Bem-vindos a San Miguel de Allende, uma das mais charmosas cidadezinhas coloniais do interior do México. Sim, há muitas — a competição é acirrada aqui no México —, mas há quem tenha esta como sua favorita.
San Miguel é um charme, e não sou só eu a dizer isso. Fundada em 1542, a cidadezinha cresceu nos idos coloniais como parte da rota mineira desta então Nova Espanha. De Zacatecas mais ao norte, passando pela região de Guanajuato (estado onde estamos) até os portos, de onde a prata que não ficava nas igrejas locais era escoada. Parte ia à Europa, parte ia pelo Pacífico direto à Ásia — as Filipinas sendo à época também uma colônia espanhola — engordar a economia da China imperial, de quem os europeus compravam.
O desenvolvimento de San Miguel de Allende que a consagrou como um Patrimônio Mundial da Humanidade com reconhecimento da UNESCO foi o barroco mexicano que emergiu aqui ao longo do século XVIII — muito do qual você ainda vê com os próprios olhos.
Mais recentemente, tornar-se-ia refúgio de aposentados e nômades digitais dos Estados Unidos e Canadá. “É uma cidade um pouco gringa“, alertaria-me Seu Alfonso na pousada onde me hospedei na Cidade do México. Sente-se isso na cidade, mas sua aura e textura seguem mexicanas. Vamos conhecer?

Chegando a San Miguel de Allende: As primeiras impressões
Eu lido com a verdade, e a verdade vos libertará — das propagandas falsas e hypes (modas infladas) que caracterizam a internet hoje.
Quando desembarquei à rodoviária de San Miguel de Allende, oriundo de Querétaro, eu confesso que não vi nada que a fizesse merecer o título de Patrimônio Mundial da Humanidade, reconhecimento lhe dado pela UNESCO. Muito menos o título que Forbes e outras equivalentes online a folhetim de consultório de dentista andaram lhe dando de “melhor cidade do mundo” (!) ou “destino mais encantador do México“.
Sério? É falsidade — ou não conhecer o México. À entrada, San Miguel de Allende me parecia a periferia do centro de Feira de Santana, em especial a sua afamada Avenida do Canal (que é nome pomposo para via onde hoje corre um esgoto fétido; o nome tendo lhe sido dado em priscas eras que bem longe vão, como diria Castro Alves.)
Por ora, achei que havia entrado numa furada ao vir aqui, reconhecendo estas tão familiares características da urbanidade latino-americana que nos une.
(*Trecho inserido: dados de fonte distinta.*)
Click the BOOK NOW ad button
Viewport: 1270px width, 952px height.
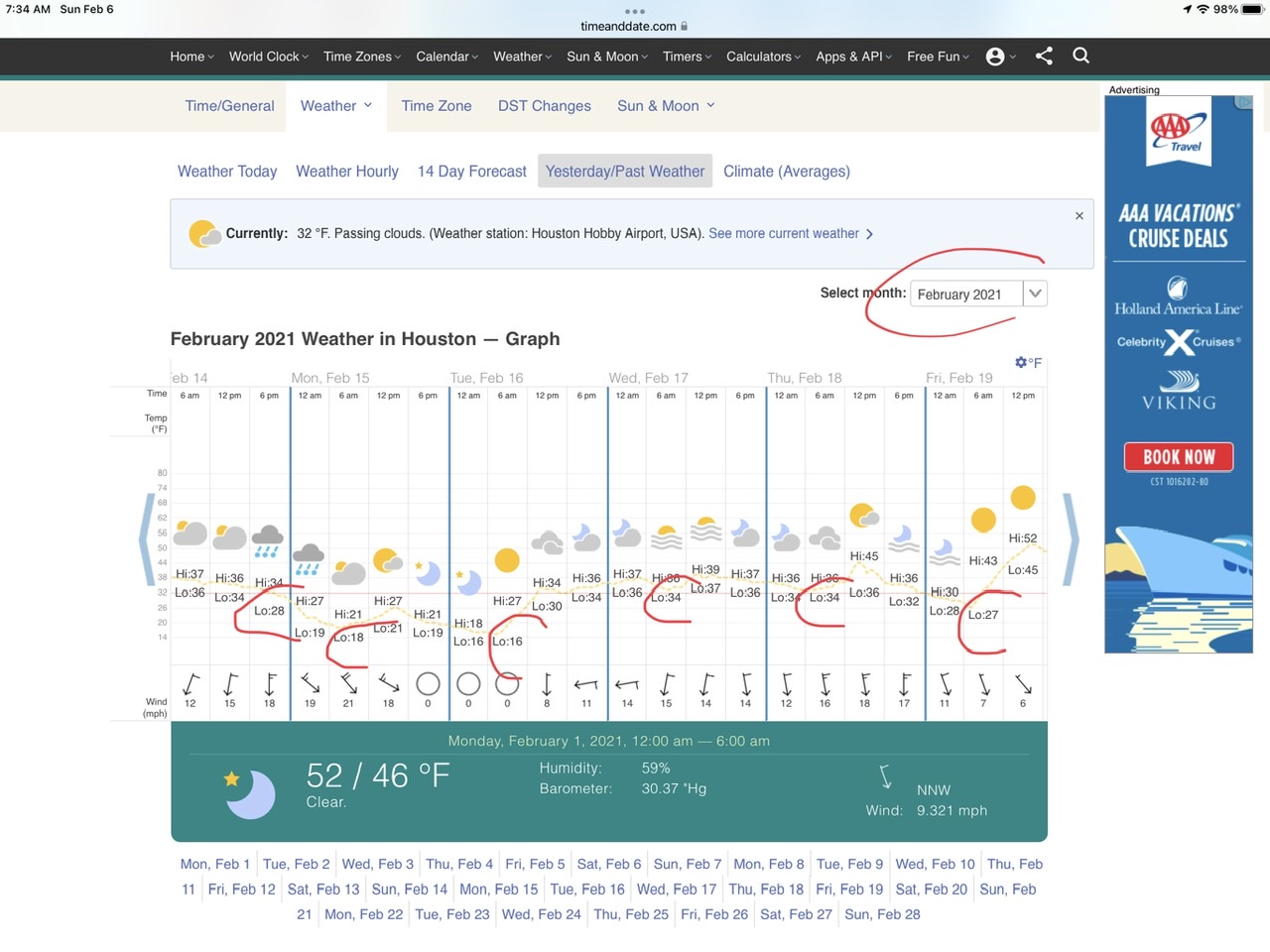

Passei pelos célebres lugares típicos que marcam também a suburbanidade brasileira, como a venda de frangos, a farmácia de bairro, e todas estas outras paragens comuns ao que ônibus barulhentos e coloridos circulavam.
Eu não cheguei a precisar de um, pois as coisas em San Miguel de Allende são relativamente próximas e se pode fazer estes trajetos a pé para conhecer melhor a cidade.
“Melhor cidade do mundo”? “Destino mais encantador do México”? Isso é ignorância ou má-fé de propagandista gringo, mas eu logo descobriria que San Miguel de Allende tem, sim, o seu lado belo e interessante.
Afinal, a UNESCO não a reconheceu à toa.

Enfim, o centro histórico de San Miguel de Allende
Se há algo de muito autêntico — e “de época” — que você logo encontra em San Miguel de Allende, estas são as pedras do chão. O calçamento de boa parte de suas ruas, assim como a inclinação, lembram um pouco a ladeira da misericórdia de Olinda ou a ladeira da montanha em Salvador.
As rodinhas de qualquer mala terão risco de morte; mas, entre mortos e feridos, salvaram-se todos ao que cheguei à minha bela pousada, um belo casarão de pedra — daqueles que fazem você imaginar casa de fazenda rica — e de que há muitos aqui em San Miguel de Allende.
Rumar ao centro histórico para conhecer melhor a cidade viria em seguida.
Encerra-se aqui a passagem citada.